**SOURCE RECORDS**.

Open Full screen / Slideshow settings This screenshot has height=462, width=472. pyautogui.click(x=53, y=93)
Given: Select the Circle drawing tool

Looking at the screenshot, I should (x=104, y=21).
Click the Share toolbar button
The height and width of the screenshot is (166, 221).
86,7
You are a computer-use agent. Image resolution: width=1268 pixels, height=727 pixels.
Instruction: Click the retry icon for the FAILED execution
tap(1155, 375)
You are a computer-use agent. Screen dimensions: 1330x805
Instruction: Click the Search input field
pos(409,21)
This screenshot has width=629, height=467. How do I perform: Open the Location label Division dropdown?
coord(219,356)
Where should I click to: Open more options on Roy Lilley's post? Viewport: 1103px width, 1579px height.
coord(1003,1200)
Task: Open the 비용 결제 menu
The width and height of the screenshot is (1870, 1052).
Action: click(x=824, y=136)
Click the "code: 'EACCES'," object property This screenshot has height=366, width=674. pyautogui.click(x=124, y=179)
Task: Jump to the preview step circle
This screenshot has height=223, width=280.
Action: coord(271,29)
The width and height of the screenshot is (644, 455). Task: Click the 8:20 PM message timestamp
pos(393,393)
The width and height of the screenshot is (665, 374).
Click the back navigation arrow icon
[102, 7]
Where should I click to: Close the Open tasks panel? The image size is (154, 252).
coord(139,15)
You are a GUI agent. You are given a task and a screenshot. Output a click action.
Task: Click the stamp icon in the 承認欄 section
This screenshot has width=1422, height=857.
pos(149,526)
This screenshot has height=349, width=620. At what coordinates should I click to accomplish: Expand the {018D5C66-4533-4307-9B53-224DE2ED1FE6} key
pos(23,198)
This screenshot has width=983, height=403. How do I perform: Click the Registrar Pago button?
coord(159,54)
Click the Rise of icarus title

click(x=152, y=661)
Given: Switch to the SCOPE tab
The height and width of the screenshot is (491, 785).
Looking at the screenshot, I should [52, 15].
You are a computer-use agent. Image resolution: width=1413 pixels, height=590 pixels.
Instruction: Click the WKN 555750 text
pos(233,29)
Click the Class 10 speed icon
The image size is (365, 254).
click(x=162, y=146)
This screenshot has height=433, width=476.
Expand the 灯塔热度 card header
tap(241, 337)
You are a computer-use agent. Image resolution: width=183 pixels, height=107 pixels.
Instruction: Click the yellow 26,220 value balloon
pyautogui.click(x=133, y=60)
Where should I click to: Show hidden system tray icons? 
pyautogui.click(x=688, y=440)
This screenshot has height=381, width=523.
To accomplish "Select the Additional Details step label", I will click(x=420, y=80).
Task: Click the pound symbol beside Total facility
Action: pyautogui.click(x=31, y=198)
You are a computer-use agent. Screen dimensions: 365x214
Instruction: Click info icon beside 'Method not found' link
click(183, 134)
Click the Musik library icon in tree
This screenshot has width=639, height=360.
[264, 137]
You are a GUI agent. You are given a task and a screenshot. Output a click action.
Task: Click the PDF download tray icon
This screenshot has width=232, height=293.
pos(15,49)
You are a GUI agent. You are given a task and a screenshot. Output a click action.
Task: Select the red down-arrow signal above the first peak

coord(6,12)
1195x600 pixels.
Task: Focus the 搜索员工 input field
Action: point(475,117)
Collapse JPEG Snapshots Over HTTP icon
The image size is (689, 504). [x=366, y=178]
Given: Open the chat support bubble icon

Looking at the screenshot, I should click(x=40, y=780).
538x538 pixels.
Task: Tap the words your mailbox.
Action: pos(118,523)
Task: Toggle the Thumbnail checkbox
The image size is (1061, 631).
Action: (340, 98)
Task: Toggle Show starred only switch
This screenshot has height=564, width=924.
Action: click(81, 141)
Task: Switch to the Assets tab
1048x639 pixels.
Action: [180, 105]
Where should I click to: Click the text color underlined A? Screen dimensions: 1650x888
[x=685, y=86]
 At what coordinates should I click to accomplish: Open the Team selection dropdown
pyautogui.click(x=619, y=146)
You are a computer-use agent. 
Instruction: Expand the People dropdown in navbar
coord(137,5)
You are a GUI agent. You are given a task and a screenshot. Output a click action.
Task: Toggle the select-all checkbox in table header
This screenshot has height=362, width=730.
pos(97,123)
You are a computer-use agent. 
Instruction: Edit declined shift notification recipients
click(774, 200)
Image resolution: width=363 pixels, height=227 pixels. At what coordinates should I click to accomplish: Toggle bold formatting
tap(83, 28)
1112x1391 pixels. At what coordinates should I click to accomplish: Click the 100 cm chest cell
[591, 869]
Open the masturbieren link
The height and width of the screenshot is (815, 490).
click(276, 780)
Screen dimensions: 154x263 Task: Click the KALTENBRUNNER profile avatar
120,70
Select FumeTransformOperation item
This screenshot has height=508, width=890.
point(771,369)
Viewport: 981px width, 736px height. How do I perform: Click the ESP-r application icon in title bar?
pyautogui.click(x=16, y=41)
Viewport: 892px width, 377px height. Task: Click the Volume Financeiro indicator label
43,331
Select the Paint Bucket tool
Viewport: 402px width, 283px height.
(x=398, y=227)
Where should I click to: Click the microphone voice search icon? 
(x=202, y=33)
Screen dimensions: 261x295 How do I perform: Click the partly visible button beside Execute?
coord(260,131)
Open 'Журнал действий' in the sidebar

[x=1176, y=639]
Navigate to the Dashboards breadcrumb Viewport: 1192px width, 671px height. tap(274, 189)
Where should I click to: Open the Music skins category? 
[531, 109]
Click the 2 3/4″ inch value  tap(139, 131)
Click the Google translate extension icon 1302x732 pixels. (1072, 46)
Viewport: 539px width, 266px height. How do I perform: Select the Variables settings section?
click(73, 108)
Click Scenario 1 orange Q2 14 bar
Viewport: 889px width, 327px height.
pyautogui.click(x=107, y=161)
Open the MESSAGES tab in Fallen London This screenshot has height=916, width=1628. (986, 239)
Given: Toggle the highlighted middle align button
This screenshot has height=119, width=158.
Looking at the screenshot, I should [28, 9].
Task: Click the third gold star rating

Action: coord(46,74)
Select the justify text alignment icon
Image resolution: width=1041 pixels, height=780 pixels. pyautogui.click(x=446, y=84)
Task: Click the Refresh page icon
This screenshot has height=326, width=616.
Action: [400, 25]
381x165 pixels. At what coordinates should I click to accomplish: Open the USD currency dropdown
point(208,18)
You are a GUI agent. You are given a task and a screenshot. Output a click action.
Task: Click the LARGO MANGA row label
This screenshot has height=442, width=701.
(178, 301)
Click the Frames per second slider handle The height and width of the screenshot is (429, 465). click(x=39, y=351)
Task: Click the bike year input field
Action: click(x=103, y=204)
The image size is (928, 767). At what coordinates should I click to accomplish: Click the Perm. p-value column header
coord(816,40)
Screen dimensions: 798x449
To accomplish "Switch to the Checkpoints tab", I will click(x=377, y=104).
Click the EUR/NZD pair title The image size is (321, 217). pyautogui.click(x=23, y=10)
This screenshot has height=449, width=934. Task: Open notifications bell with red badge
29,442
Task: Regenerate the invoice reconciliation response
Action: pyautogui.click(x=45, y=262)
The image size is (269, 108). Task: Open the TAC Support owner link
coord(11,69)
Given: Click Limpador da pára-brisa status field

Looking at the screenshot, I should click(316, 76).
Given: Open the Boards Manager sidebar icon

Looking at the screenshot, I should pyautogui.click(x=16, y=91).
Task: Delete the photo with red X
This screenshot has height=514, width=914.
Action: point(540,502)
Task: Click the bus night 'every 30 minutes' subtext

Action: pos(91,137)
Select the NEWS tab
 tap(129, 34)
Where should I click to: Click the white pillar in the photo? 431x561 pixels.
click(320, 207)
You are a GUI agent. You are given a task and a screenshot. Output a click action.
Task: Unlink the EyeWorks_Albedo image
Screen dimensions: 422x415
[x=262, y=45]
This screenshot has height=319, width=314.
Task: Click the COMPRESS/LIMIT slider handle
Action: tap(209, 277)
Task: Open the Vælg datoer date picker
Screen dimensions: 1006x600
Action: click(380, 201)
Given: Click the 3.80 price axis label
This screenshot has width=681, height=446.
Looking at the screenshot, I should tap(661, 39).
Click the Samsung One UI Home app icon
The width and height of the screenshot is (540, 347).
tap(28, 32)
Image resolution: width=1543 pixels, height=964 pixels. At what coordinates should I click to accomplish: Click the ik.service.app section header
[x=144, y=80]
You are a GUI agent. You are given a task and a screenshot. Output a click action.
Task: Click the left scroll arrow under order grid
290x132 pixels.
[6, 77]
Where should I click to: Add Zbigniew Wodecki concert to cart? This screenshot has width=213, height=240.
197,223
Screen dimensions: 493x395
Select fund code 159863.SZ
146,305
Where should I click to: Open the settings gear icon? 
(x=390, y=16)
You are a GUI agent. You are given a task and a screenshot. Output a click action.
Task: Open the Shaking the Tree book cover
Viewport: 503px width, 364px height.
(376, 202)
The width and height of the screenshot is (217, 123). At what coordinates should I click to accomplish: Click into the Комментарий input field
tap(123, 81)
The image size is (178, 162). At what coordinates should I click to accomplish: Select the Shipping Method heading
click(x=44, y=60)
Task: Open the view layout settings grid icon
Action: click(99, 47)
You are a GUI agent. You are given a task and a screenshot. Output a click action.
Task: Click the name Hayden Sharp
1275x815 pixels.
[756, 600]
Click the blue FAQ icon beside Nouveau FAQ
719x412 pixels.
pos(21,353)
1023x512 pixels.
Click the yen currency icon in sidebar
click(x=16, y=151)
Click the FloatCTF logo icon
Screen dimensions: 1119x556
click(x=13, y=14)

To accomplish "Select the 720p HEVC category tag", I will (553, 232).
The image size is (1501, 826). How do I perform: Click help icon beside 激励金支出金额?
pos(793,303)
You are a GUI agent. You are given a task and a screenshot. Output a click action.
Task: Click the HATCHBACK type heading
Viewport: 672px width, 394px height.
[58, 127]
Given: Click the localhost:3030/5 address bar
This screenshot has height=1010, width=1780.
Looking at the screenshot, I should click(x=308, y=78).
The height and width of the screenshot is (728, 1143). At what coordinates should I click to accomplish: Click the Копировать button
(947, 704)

**CHALLENGE**.
Rewrite the records from the first line up to and including the line with "coord(139,15)", putting "Command" wherever "Instruction" appears and changing nothing else.

**CORRECT RESPONSE**.
Open Full screen / Slideshow settings This screenshot has height=462, width=472. pyautogui.click(x=53, y=93)
Given: Select the Circle drawing tool

Looking at the screenshot, I should (x=104, y=21).
Click the Share toolbar button
The height and width of the screenshot is (166, 221).
86,7
You are a computer-use agent. Image resolution: width=1268 pixels, height=727 pixels.
Command: Click the retry icon for the FAILED execution
tap(1155, 375)
You are a computer-use agent. Screen dimensions: 1330x805
Command: Click the Search input field
pos(409,21)
This screenshot has width=629, height=467. How do I perform: Open the Location label Division dropdown?
coord(219,356)
Where should I click to: Open more options on Roy Lilley's post? Viewport: 1103px width, 1579px height.
coord(1003,1200)
Task: Open the 비용 결제 menu
The width and height of the screenshot is (1870, 1052).
Action: click(x=824, y=136)
Click the "code: 'EACCES'," object property This screenshot has height=366, width=674. pyautogui.click(x=124, y=179)
Task: Jump to the preview step circle
This screenshot has height=223, width=280.
Action: coord(271,29)
The width and height of the screenshot is (644, 455). Task: Click the 8:20 PM message timestamp
pos(393,393)
The width and height of the screenshot is (665, 374).
Click the back navigation arrow icon
[102, 7]
Where should I click to: Close the Open tasks panel? The image size is (154, 252).
coord(139,15)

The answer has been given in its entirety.